Using Soft Skills to Predict Labor Market Outcomes


In countries where there is a mismatch of skills and high youth unemployment, it can be difficult for low-skilled youth to signal their strengths on their CV (resume) to potential employers, and hence find employment. Yet, 21st Century skills (soft skills) are in high demand globally from employers, and these same youth often have extensive soft skills. And, these skills are malleable and can be developed at low to no cost for high impact. On the demand side, it is often a challenge for employers to first understand which soft skills are most critical for the position, and then understand which candidates have the set of soft skills required. A better understanding of which soft skills matter for which industries, and at varying position levels within, will help both demand side as well as program design for unemployed youth to build and assess the soft skills of importance, and signal their soft skills better to potential employers.

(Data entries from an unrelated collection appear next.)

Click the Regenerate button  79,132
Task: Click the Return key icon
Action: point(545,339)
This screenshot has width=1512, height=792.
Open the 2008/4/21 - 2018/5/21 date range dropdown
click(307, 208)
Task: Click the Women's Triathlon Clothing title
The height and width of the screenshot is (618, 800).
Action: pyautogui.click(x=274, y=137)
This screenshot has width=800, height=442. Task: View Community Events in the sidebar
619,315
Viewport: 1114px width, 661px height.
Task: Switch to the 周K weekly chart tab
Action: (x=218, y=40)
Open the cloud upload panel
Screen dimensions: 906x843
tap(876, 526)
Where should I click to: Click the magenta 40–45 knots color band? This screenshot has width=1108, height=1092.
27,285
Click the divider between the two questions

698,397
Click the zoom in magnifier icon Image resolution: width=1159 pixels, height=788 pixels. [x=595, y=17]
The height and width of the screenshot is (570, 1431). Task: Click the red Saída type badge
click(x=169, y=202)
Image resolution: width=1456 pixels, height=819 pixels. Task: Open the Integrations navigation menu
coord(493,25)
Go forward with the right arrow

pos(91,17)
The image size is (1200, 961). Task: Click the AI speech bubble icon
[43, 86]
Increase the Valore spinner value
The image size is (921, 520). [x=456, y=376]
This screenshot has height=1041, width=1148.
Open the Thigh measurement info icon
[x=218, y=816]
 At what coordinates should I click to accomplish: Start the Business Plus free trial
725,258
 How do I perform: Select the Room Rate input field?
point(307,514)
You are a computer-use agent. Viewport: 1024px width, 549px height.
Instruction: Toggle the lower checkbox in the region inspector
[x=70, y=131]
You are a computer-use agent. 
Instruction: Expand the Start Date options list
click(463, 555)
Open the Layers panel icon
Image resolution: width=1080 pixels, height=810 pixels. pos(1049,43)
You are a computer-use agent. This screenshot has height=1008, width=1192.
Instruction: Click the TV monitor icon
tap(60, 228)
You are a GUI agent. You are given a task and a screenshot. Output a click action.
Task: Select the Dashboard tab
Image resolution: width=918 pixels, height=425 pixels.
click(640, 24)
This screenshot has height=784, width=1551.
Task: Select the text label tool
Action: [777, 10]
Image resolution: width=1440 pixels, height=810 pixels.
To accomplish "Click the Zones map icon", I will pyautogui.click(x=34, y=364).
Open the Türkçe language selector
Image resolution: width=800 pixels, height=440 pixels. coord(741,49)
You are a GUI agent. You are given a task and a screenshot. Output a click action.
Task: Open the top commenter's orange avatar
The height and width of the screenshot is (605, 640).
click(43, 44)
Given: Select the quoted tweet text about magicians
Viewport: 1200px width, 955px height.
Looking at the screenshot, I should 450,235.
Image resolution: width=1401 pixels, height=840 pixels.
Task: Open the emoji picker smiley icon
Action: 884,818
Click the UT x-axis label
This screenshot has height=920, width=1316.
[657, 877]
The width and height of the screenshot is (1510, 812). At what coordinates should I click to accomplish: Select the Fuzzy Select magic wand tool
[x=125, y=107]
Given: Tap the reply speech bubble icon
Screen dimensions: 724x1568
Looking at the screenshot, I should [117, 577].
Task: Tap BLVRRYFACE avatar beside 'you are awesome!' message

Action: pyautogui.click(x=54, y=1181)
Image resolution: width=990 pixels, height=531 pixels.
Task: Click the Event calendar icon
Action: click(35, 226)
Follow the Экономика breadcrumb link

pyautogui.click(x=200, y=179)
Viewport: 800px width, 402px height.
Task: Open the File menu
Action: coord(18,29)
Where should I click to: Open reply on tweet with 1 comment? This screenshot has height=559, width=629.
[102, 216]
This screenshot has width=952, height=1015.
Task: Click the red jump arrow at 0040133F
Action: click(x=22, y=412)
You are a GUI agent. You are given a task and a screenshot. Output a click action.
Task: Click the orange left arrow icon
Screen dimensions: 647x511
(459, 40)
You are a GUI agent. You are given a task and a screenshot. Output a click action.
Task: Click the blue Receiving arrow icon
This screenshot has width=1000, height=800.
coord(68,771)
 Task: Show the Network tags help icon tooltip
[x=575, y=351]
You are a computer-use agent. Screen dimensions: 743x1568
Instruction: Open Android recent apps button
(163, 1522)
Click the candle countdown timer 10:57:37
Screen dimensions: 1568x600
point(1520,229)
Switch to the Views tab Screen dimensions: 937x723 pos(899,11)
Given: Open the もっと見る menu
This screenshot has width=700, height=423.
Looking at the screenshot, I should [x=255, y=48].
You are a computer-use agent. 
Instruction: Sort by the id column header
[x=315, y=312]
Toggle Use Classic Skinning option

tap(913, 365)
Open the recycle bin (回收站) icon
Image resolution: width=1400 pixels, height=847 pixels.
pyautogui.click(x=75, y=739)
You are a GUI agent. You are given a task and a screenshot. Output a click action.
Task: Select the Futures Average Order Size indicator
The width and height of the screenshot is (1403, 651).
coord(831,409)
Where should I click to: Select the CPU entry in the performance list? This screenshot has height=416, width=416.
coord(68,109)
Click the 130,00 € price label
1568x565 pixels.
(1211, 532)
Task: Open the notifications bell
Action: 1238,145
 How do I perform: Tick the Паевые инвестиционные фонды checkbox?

The Cal Poly Digital Transformation Hub (DxHub) powered by Amazon Web Services (AWS) collaborated with Cal Poly faculty and students and the World Bank to develop a model that would analyze patterns of soft skills measured over panels of the youth to understand which soft skills drive which labor market outcomes, and especially, which soft skills matter for which industries and job level within (especially entry-level jobs). Using a comprehensive set of publicly available anonymized data from five countries to construct this initial model, the data-agnostic approach would allow for these soft skills to be measured and then used to predict the success of individuals across various industries and position levels.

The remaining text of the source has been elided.